Revision as of 00:47, 25 December 2003

A text corpus is a body of text following certain standards, e.g. markup standards such as a wikitext standard or an XML DTD, or even just using a common glossary. The entire World Wide Web can be thought of as a single text corpus divided by languages, and by documentation licenses. There are tools specific to large text corpus analysis that are increasingly available for public use.

The public domain text corpus is quite large including all the US federal government material, Project Gutenberg, and almost anything published prior to the 20th century. Most of this is actually visible and searchable now.

There is a lot of material under ambiguous copyright in Netnews posted over the 1980s and 1990s. Most of it is copyright the original author, but some is in the public domain explicitly.

The GFDL text corpus is also quite large and somewhat more robust, although under the influence of several enemy projects it is becoming less robust, and more likely to reflect the viewpoints of those projects, and not those who actually understand the subjects. Contributions to the R&D wiki are part of this corpus, but, that does not mean that other contributions to the GFDL corpus, notably not those to Wikipedia or Disinfopedia, should be taken as equivalently credible to those that are made via the Consumerium interface. As it stands, this is the most credible of the various mediawiki front ends as it has the least autocratic and overtly politically biased editorial policy - most likely due to its value system which promotes transparency and accountability, as opposed to being a "hobby" or "lobbying" project.
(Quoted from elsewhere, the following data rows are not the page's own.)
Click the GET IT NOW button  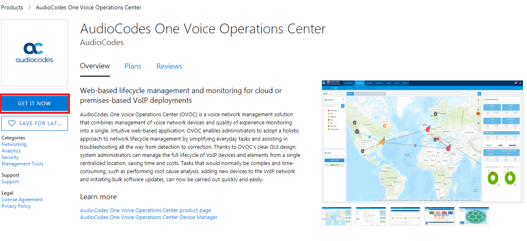35,104
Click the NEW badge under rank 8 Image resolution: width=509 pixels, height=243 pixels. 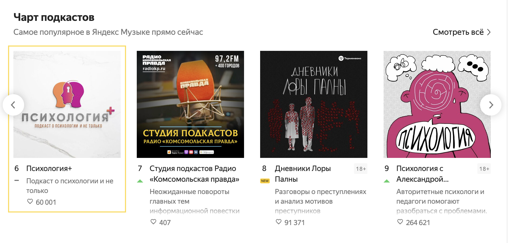coord(265,181)
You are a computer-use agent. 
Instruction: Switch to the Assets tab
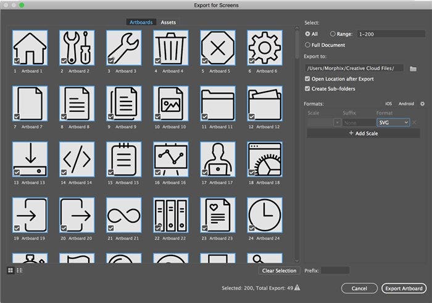click(168, 22)
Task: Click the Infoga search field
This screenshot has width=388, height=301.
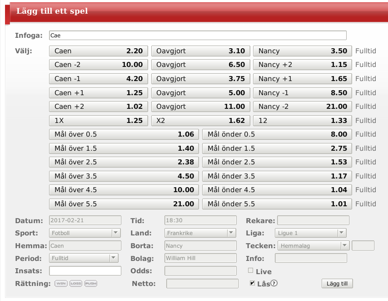Action: coord(197,36)
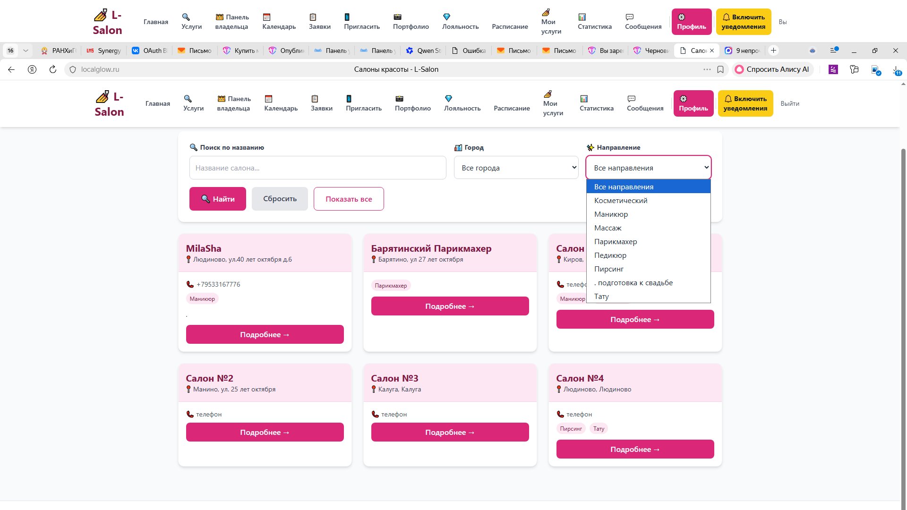The height and width of the screenshot is (510, 907).
Task: Go back using the browser back arrow
Action: point(11,69)
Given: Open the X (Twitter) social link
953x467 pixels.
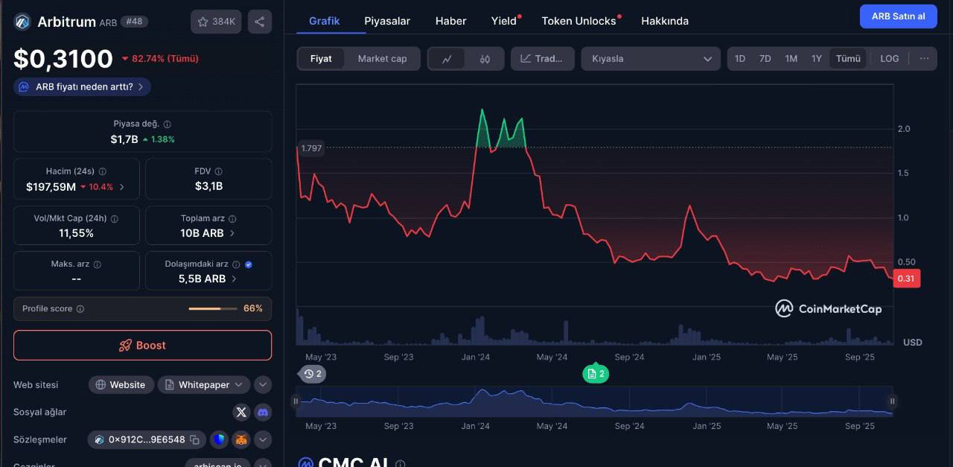Looking at the screenshot, I should pyautogui.click(x=241, y=412).
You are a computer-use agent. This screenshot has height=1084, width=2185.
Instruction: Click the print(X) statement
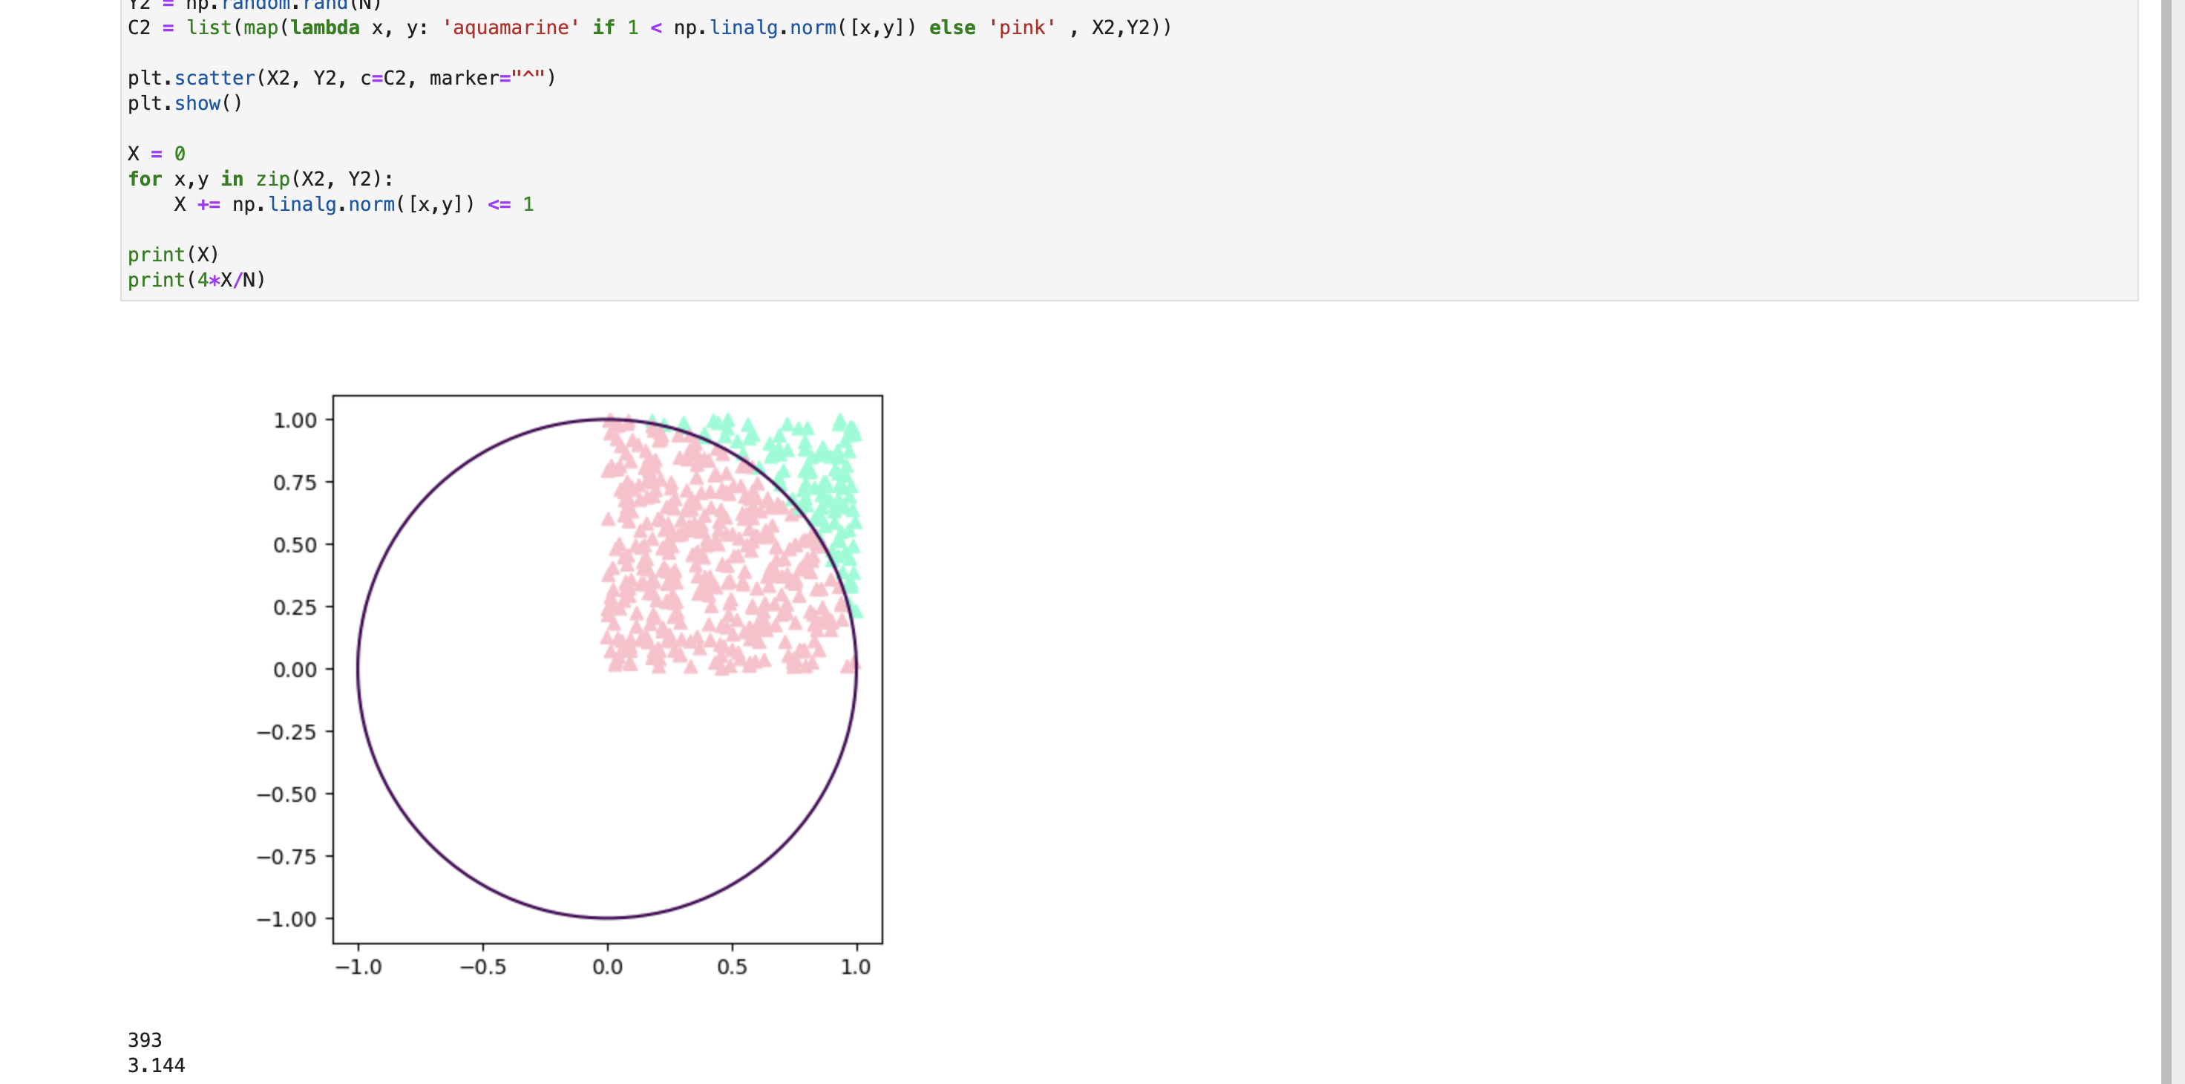coord(173,254)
In time, the standards of the GFDL text corpus will likely be set here, not in the larger/other projects, which will become less trustworthy over time.

The Creative Commons text corpus is also quite large, and some think it may eventually eclipse the GFDL - if so it is the editorial standards of the CC, not those of the GFDL, that should succeed, as the latter are rigorously defined by Lawrence Lessig and others with some integrity that the operators of GFDL editing sites simply cannot claim.